I see it crawling but didn't see any images being downloaded.
Probably because I block all images from being downloaded ;)
Actually, they could be combining the actions of the normal crawler and the image crawler but if you're seeing back-to-back download a page then download the page again with all the images it sounds like possible screen shots.
|I see it crawling but didn't see any images being downloaded. |
I didn't see images downloaded in this crawl. But the total size of the second request would equal page plus images, so I am assuming these are snapshots.
|...I block all images from being downloaded |
LOL, really? Then what's the point of having images?
I block image downloads from remote servers and other off-site referrers (w/ some exceptions)
Spot the difference :)
www.example.com 65.55.106.nnn - - [19/Sep/2009:14:14:37 -0500] "GET /widget HTTP/1.1" 200 16511 "-" "msnbot/2.0b (+http://search.msn.com/msnbot.htm)"
www.example.com 65.55.106.nnn - - [19/Sep/2009:14:14:46 -0500] "GET /widget HTTP/1.0" 200 85960 "-" "msnbot/2.0b (+http://search.msn.com/msnbot.htm)"
HTTP/1.1 vs HTTP/1.0 the former uses .gz
caribguy - that's it. I do gzip html files. Care to suggest a reason why msnbot would do this?
|LOL, really? Then what's the point of having images? |
I let users download them, but not the SEs.
The SE image index is one huge image theft ring that people use without asking.
Worse case, I found a bunch of unscrupulous sites using Google images to locate my thousands of images and hotlink them into their pages.
We had a massive assault on that nonsense, all hotlinks blocked, all images blocked from SEs downloading.
FYI, the images I'm talking about in this case was my library of 40K+ site screen shots so you could see why some wise guys thought I'd be a good source for a free ride.
|HTTP/1.1 vs HTTP/1.0 the former uses .gz |
Isn't that backwards?

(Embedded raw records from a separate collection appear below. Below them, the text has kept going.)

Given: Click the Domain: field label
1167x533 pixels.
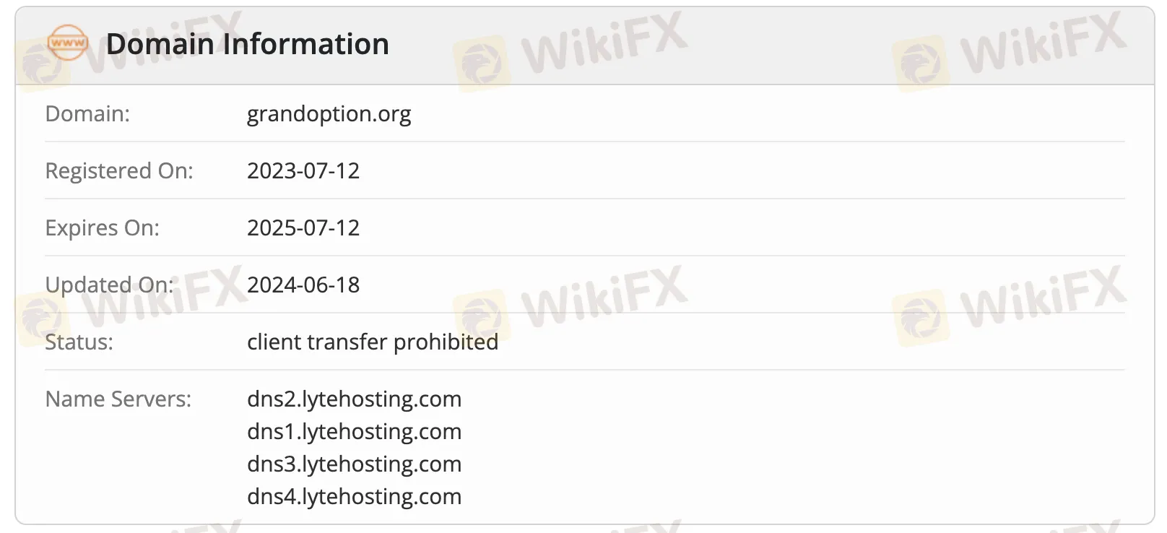Looking at the screenshot, I should (87, 113).
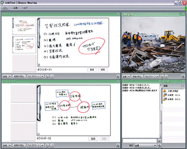
Task: Click the pointer icon in Whiteboard 1 toolbar
Action: click(x=47, y=76)
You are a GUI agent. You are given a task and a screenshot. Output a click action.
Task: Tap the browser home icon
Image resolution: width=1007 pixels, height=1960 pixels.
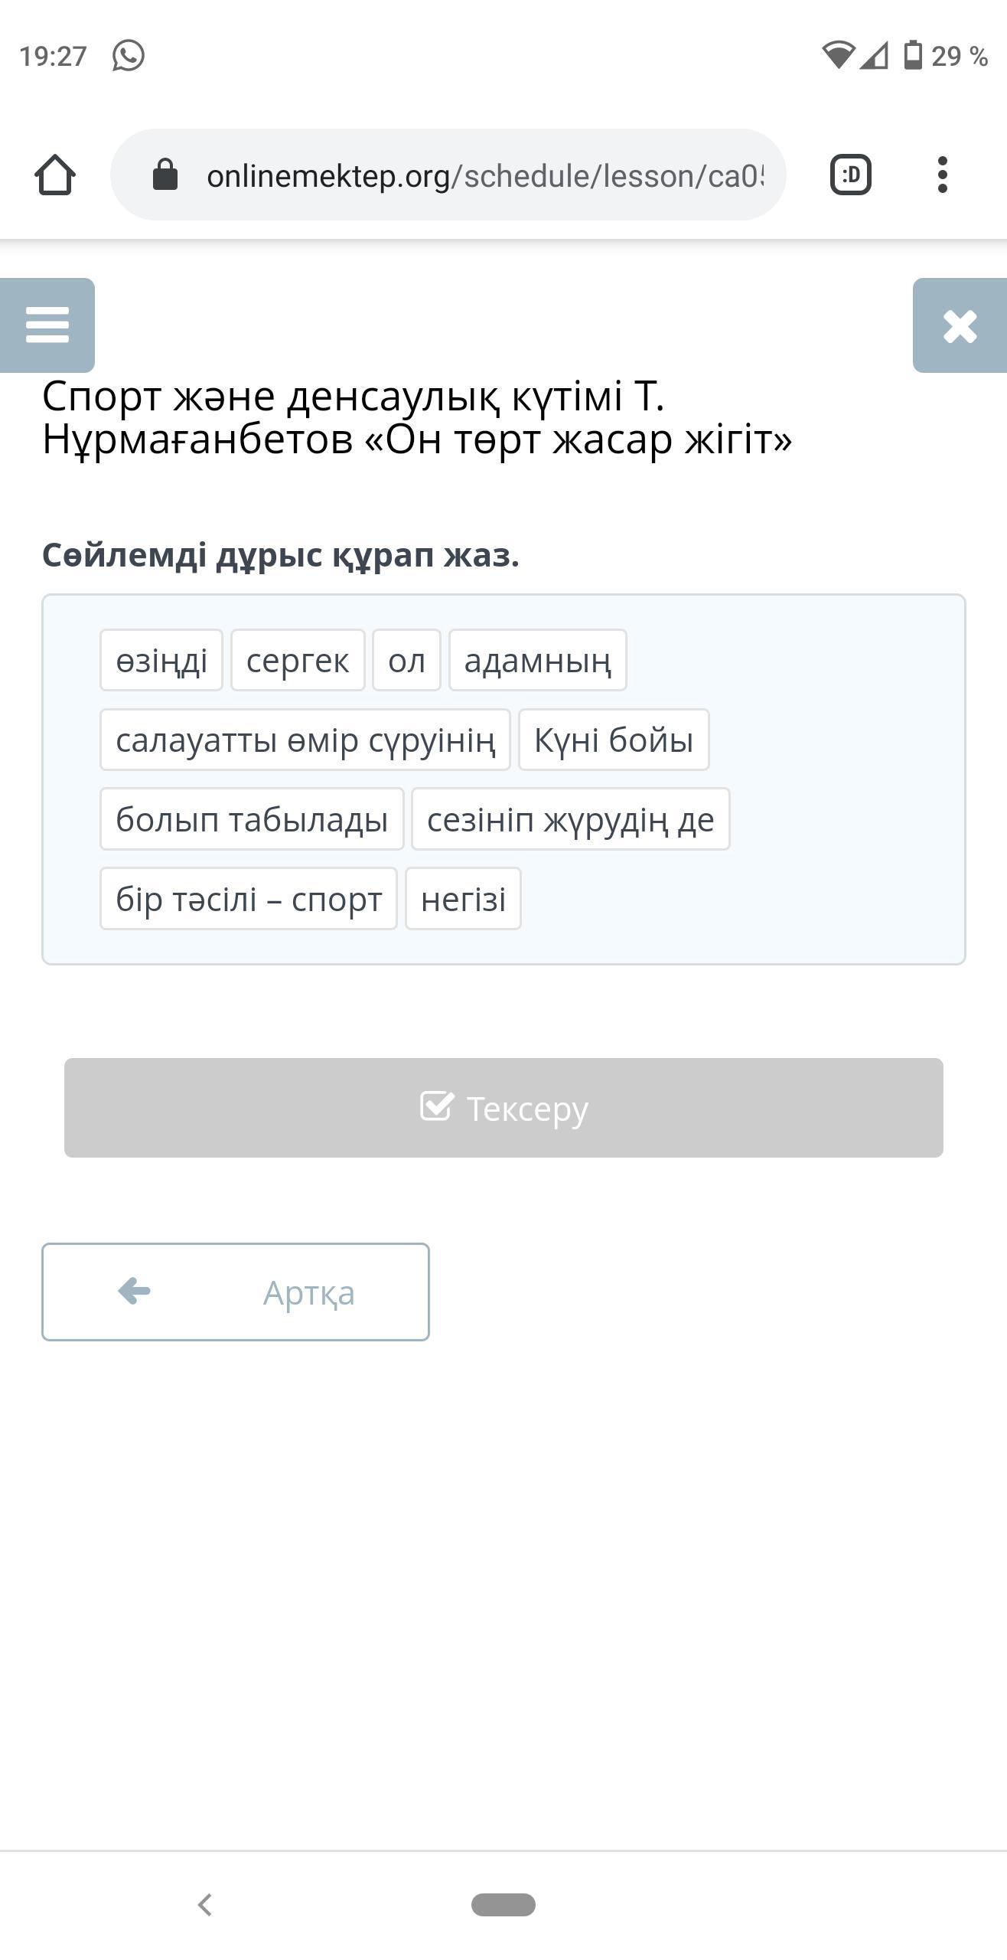(x=55, y=175)
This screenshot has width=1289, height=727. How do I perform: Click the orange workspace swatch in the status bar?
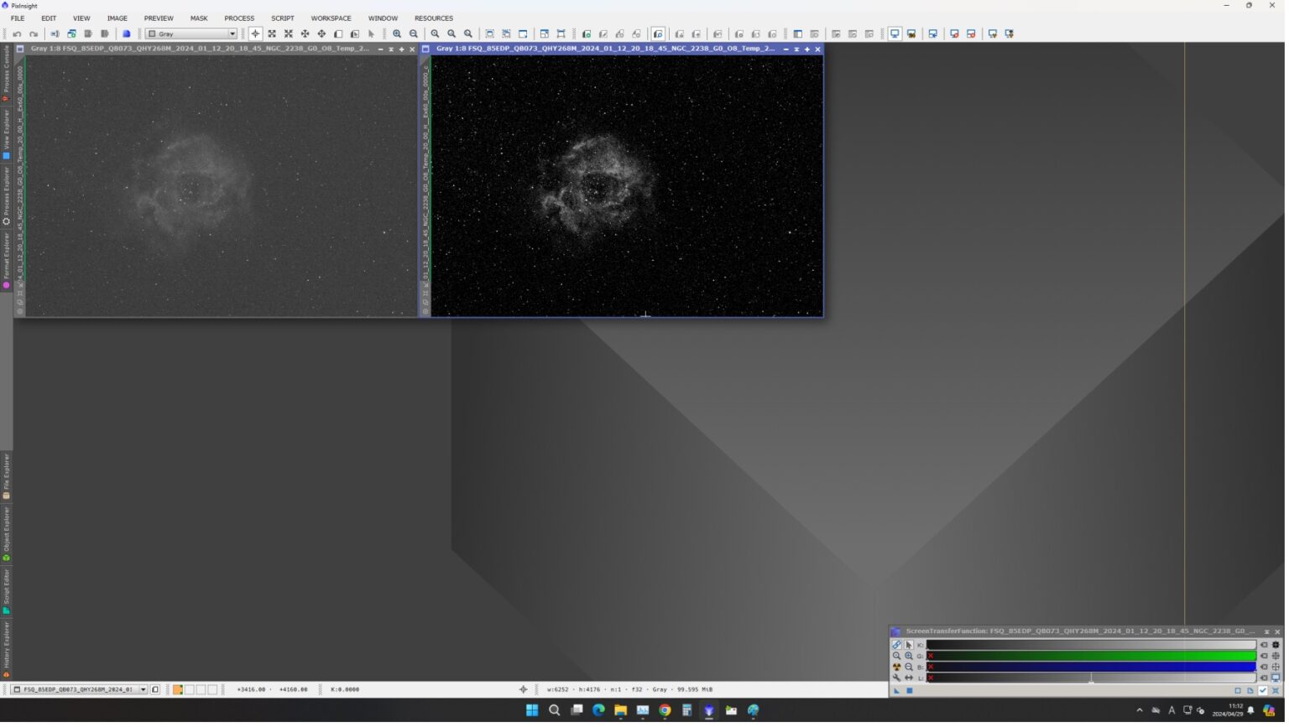click(x=177, y=688)
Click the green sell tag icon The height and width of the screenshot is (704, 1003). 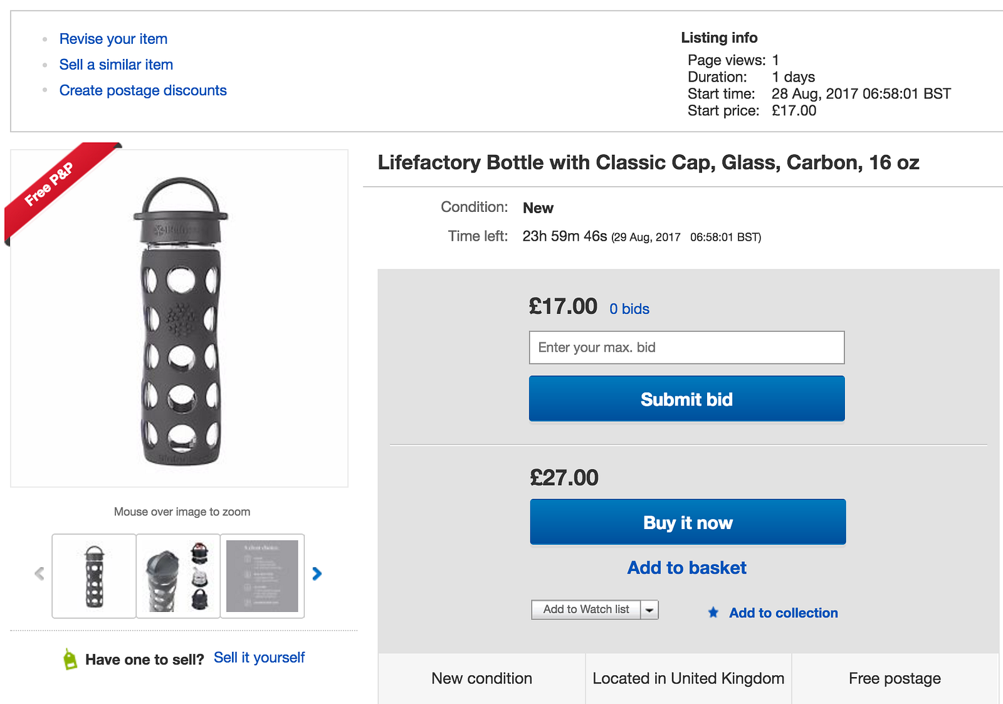[70, 659]
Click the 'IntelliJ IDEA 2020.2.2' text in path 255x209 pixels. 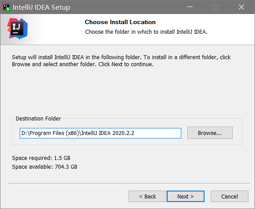(x=108, y=133)
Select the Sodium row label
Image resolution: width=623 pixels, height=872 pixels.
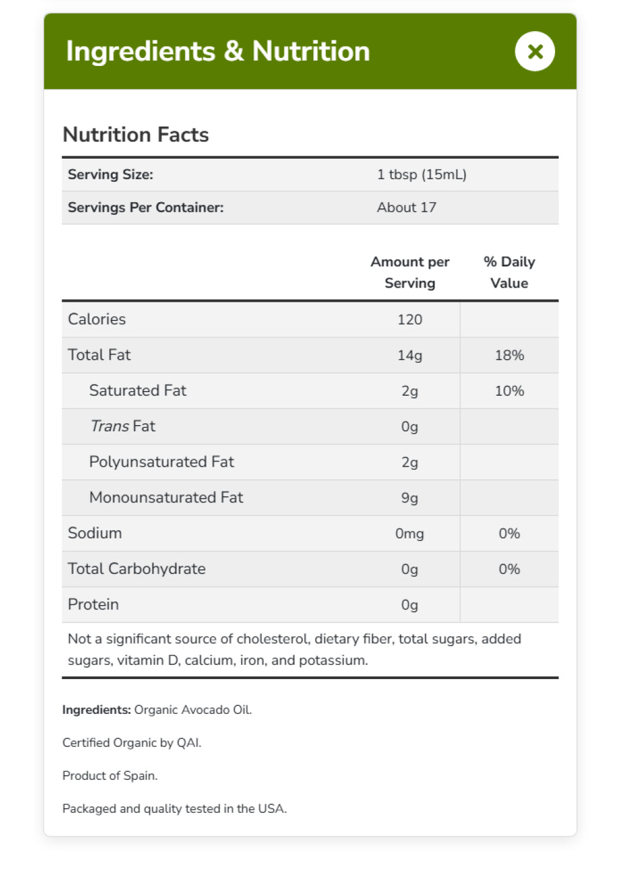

Shouldn't it be the HTTP/1.1 using .gz?
Yep 1.1 uses .gz - former, as in mentioned first...
I wouldn't dare to even wager a guess on why M$ is doing this. To me it falls in the same category as the referrer spam discussed here before, or their attempts to grab images and truncated urls with the WinHTTP user agent...
Very tempting to add yet another directive to my rewrite rules...
Made me look back through my database of this year's logs... The critter is there, but not in great numbers. But thanks for the heads up... I will watch this for a month or so and see if any changes need to be made in .htaccess
|I let users download them, but not the SEs. |
I know what you meant Bill, I was only joking.
I take a slightly different tactic. I block all image requests from off-site origins, but I do allow the Big 3 (4?) SEs to put most image files in their image search libraries.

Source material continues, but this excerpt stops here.